1. The text classification method based on BERT and improved LSTM is characterized by comprising the following steps:

step 1: preprocessing input text data;

2. The BERT and LSTM-based text classification method of claim 1, wherein the preprocessing of the text data in step 1 comprises punctuation filtering, abbreviation padding, space deletion and illegal character filtering.

3. The BERT and LSTM-based text classification method according to claim 1, wherein the step 2 specifically comprises:

1) utilizing a trained BERT model to perform word segmentation on the text of the preprocessed text data set T', and obtaining a word vector set T ═ T₁”,t₂”,...,t_n"}, the text of the text data set is converted into a word vector t of fixed length₁”＝{w₁,w₂,...,w_L}；

2) Inputting the word vector set T' into a Token embedding layer, a Segment embedding layer and a Position embedding layer in BERT to respectively obtain vector codes V₁Sentence coding V₂And a position code V₃；

3) Will V₁、V₂、V₃Adding the words and the vectors, inputting the words and the vectors into a bidirectional Transformer in BERT to obtain a word vector sequence S ═ S₁,s₂,...,s_n}。

4. According to claim 1The text classification method based on BERT and improved LSTM is characterized in that LSTM units of the improved LSTM network comprise a contribution gate, a forgetting gate, an input gate and an output gate, and the contribution gate is based on the cell state c at the last moment_t-1Hidden state h_t-1And the input information of the current time to generate and input vector x_tAttention vector a with the same dimension_tAttention vector a_tAnd x_tCombining to obtain optimized input vector x_t', as inputs to a forgetting gate, an input gate, and an output gate;

a_t＝σ_a(W_ax_t+U_ah_t-1+M_ac_t-1+b_a)

forget the door:

f_t＝σ_g(W_fx_t'+b_f)

an input gate:

i_t＝σ_g(W_ix_t'+b_i)

an output gate:

o_t＝σ_g(W_ox_t'+b_o)

cell state:

hidden state:

wherein h is_tHidden state at the current time t, c_tIs the cellular state at the present time t, W_a、U_a、M_a、W_f、W_i、W_o、W_cAre respectively a weight matrix, b_a、b_f、b_i、b_o、b_cAre respectively deviation terms; sigma_a、σ_g、σ_c、σ_hRespectively, an activation function;

representing an element-by-element dot product operation.

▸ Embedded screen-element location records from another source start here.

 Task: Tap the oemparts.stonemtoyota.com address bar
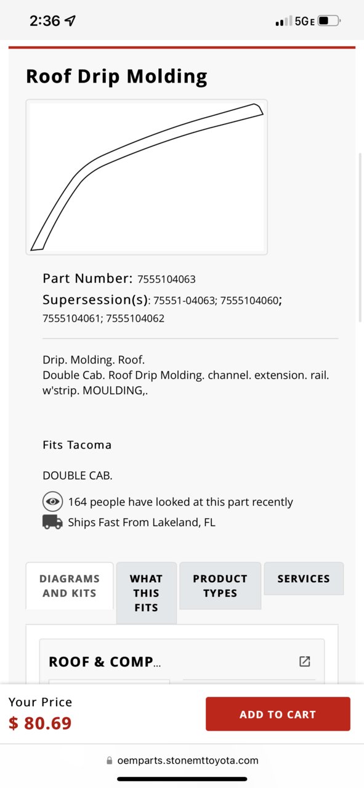tap(182, 761)
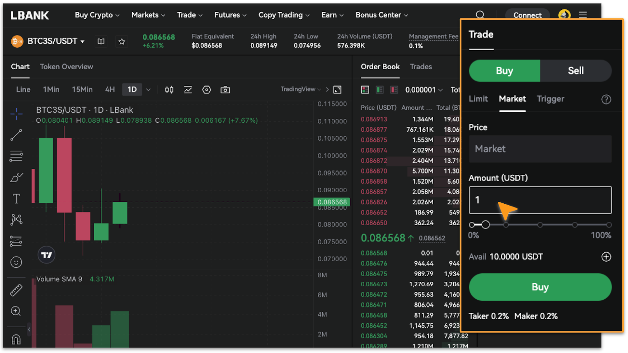Select the candlestick chart style icon
The width and height of the screenshot is (628, 353).
169,89
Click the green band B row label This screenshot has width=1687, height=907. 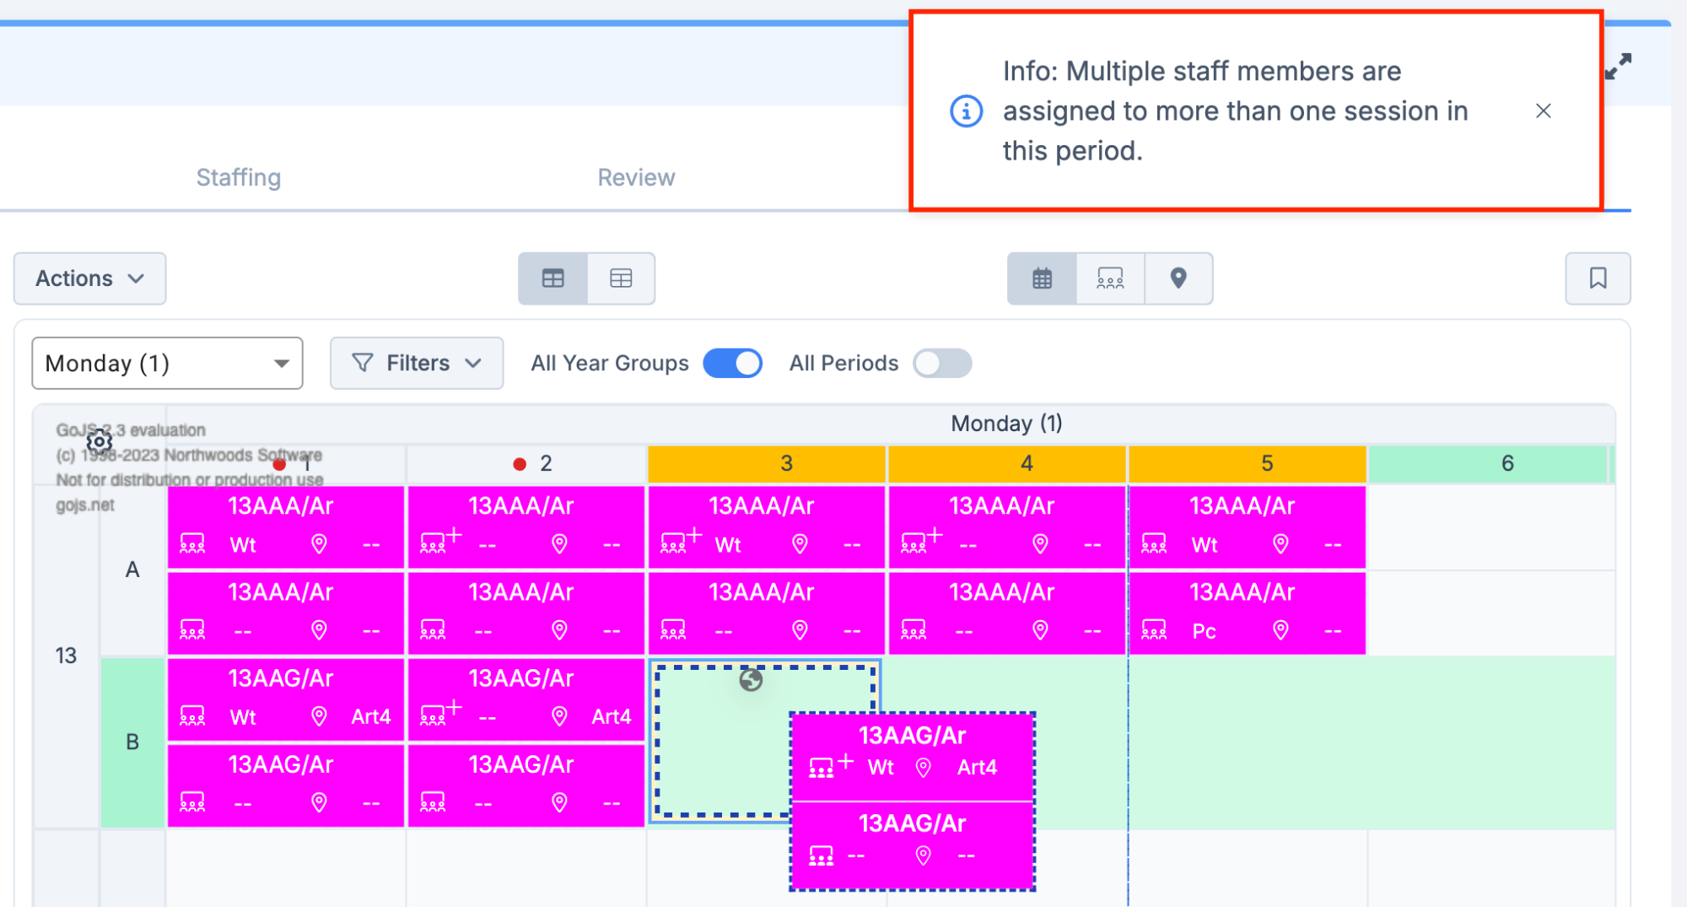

5. The BERT and LSTM based text classification method according to any of claims 1-4, wherein step 5 uses softmax layer to perform probability classification on the step 4 reduced-dimension feature vector, and outputs a probability prediction vector P ═ { P ═ P { (m }₁,p₂,...,p_C}，p_iI 1,2, C denotes the probability that the text belongs to a particular class, C being the total number of classes; p with the maximum probability value_iThe corresponding classification is determined as the category of the text.